> Work request: The response should hold every record from the listing that follows, verbatim, and no pictures.

> Records for the exercise:
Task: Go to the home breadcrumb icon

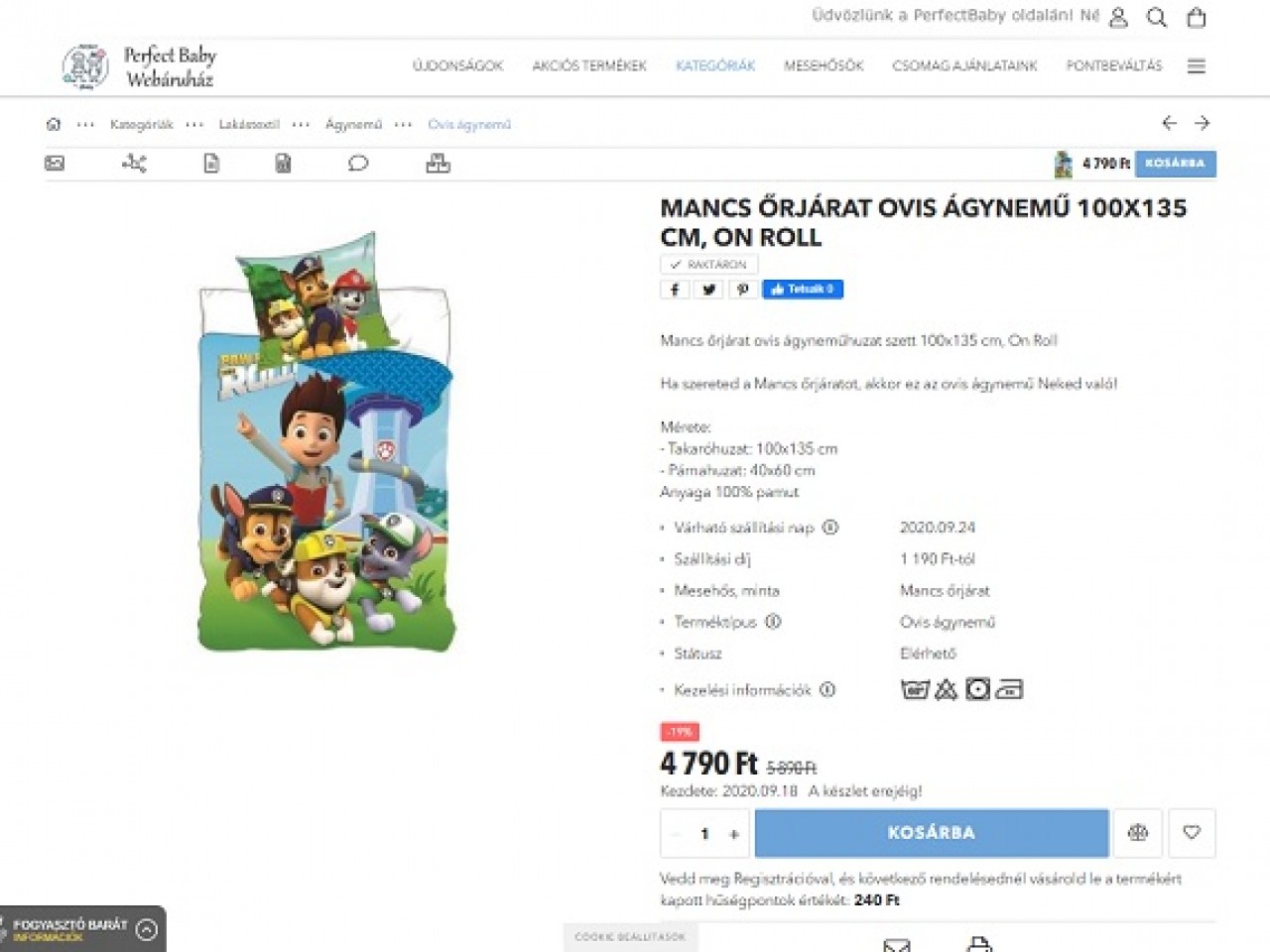Action: coord(54,124)
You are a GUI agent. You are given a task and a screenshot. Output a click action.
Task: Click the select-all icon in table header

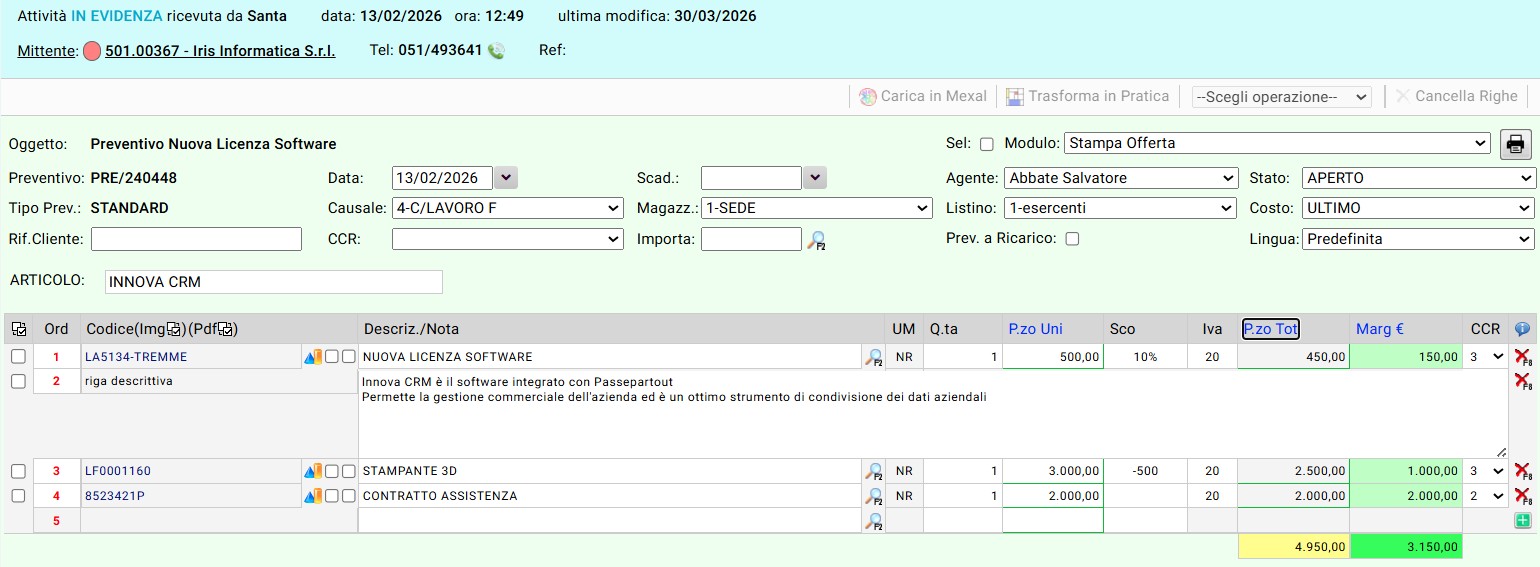(x=18, y=329)
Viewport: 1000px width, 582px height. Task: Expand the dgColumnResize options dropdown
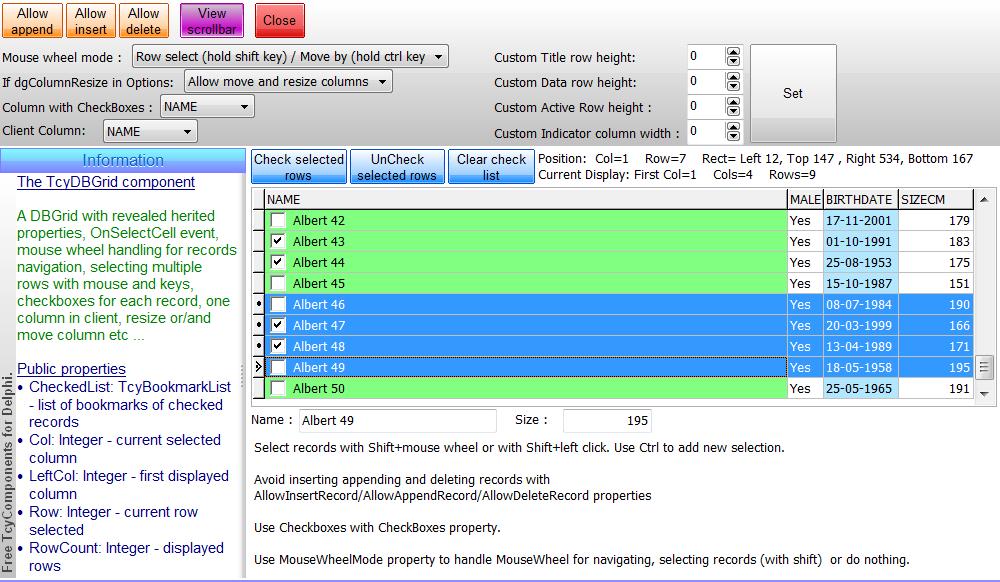click(x=288, y=82)
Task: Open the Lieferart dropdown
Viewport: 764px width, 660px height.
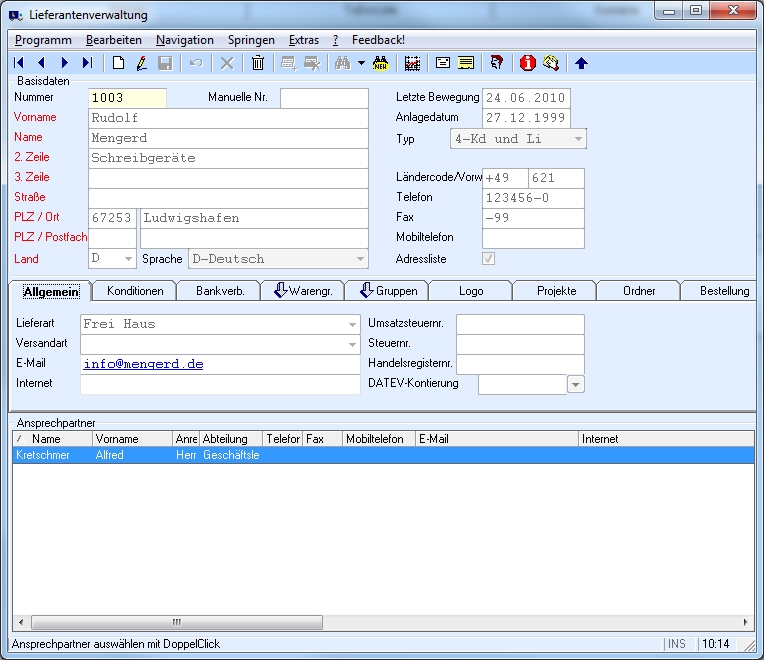Action: pyautogui.click(x=352, y=324)
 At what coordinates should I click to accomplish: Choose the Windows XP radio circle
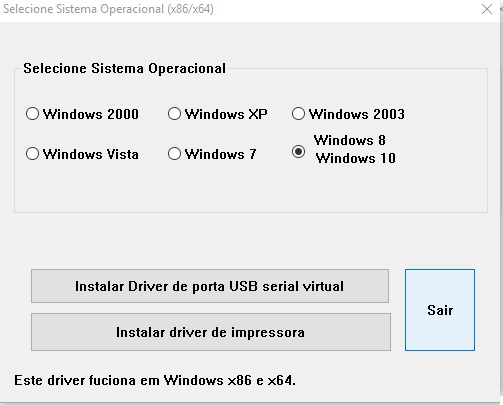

> Response area:
Task: Go to the home breadcrumb icon

Action: coord(54,124)
You are a GUI agent. You are given a task and a screenshot. Output a click action.
Task: Click the select-all icon in table header

(x=18, y=329)
Viewport: 1000px width, 582px height. Task: Expand the dgColumnResize options dropdown
click(x=288, y=82)
Task: Open the Lieferart dropdown
Viewport: 764px width, 660px height.
Action: pyautogui.click(x=352, y=324)
 At what coordinates should I click to accomplish: Choose the Windows XP radio circle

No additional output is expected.